In October 2020, Leavy shared a MassLive article on Twitter about Democrats trying to flip a Republican Senate seat in Massachusetts, replying, “He’s a pos that he blows cocaine and steals money, you guys have no idea.” She also responded to an October 2020 tweet about the Biden-Harris campaign, writing, “You want people to seriously wow at age 14.”

Leavy also tweeted to someone who posted about getting a flu vaccine: “Did you look at the ingredients in that flu shot.” On Oct. 4, 2020, members of the LGTBQ community attempted to take over #ProudBoys on Twitter after Trump refused to denounce the group during a debate against Biden, PinkNews reported. Leavy responded to that move by: tweet“Ok as it goes for EVERYONE DO YOUR THING JUST DON’T BE THANK YOU EVERYONE GOING FOR EVERYONE AND EVERYTHING PDA IS NOT COOL HONEST REGARDLESS OF WHO YOU ARE FOR MY OPINION THANK YOU #ProudBoys”

Leavy posted a message about family members on Twitter, and Heavy used that information to confirm it belongs to the 37-year-old who is being charged in connection with the threat. Levy wrote in her Twitter bio, “I’m from Westfield, Massachusetts. I’m 35 and I love flowers and music. My grandfather Edward Culity Leavy founded Jen Coat Inc. here in Westfield, Massachusetts.”

Public records show that Leavy lives with her parents and sister in Westfield. She tweeted in October 2020 in response to a tweet about how the pandemic has been hard on people with mental illness: “Parents tried to lock me up three times. I’m a madhouse because the earth feels like it’s from the ashes.”

Leavy’s Facebook page shows that she attended Westfield High School. She wrote in her Facebook bio, “chill down to earth, just a little scoop of energy, live music, flower gardens, crafts, chilling out.” Leavy appears to have no criminal record in Massachusetts.

FBI Boston Special-Agent-in-Charge Joseph Bonavolonta said at the press conference, “Today’s arrest should serve as a strong warning to others that making threats to others is no joke. It’s a federal crime. … Law enforcement officers should make all threats of violence a top priority because we never know if those behind them will follow through with their actions. These threats endanger innocent people, prevent law enforcement officers from responding to actual emergencies, are costly to taxpayers and cause unnecessary stress to victims and the community.”

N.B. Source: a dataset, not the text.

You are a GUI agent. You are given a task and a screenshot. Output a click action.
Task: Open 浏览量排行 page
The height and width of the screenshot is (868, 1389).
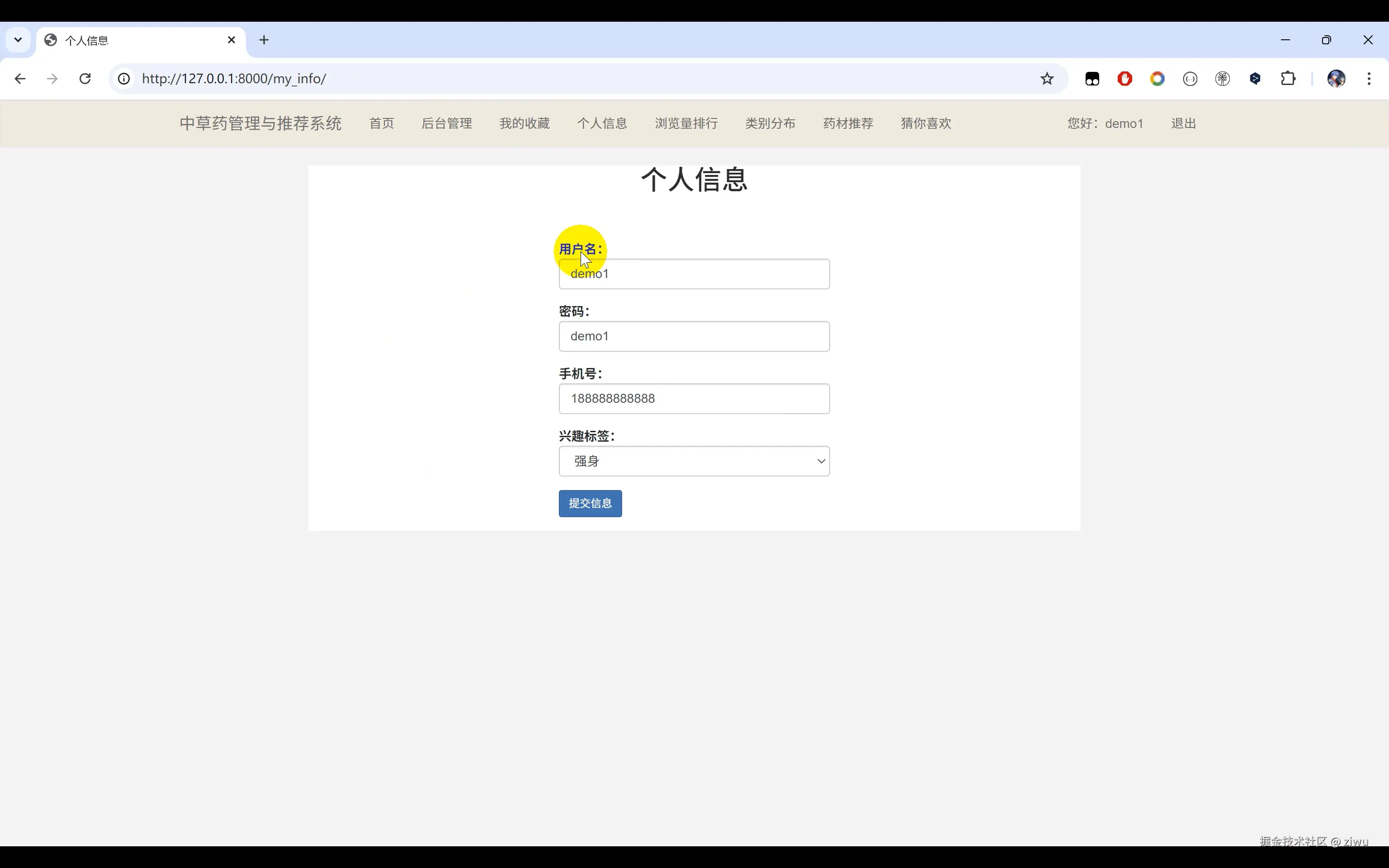pos(686,123)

Bonavolonta added: “In recent months, Boston Children’s Hospital has been the subject of continued harassment for raising grievances regarding services they provide to gender-diverse and transgender individuals and their families. This has led to an enormous amount of fear, alarm and unnecessary spending of limited resources on law enforcement. Notably, the hospital has received dozens of hoax threats, including harassing phone calls and emails, individual death threats, and threats of mass attack. This behavior is downright reprehensible and it must stop now. The real victims in this case are the hospital patients. Children with rare diseases, complex conditions and people in need of emergency care who had to move to other hospitals because of these hoax threats. Threatening the life of anyone seeking any kind of health care is a heinous act and will not be tolerated.”

The hospital faced threats on social media after misinformation about anti-LGBTQ was spread by right-wing influencers, including “LibsofTikTok,” about caring for transgender children and teens, The Washington Post reported. Chaya Raichik, who owns the LibsoftTikTok, denied any responsibility for the threats, telling The Washington Post, “We condemn 100% all acts/threats of violence.”

Prior to the bomb threat, Massachusetts attorney Rachael Rollins released a statement saying, “Today’s news of the alleged threats against the Boston Children’s Hospital transgender health program is disturbing to say the least. Children deserve a chance to to thrive and grow as their own authentic selves. Parents/guardians and caregivers who support them in that journey must be able to do so without threat and intimidation. I want to make it clear that the Department of Justice will ensure equal protection for transgender people under the law.”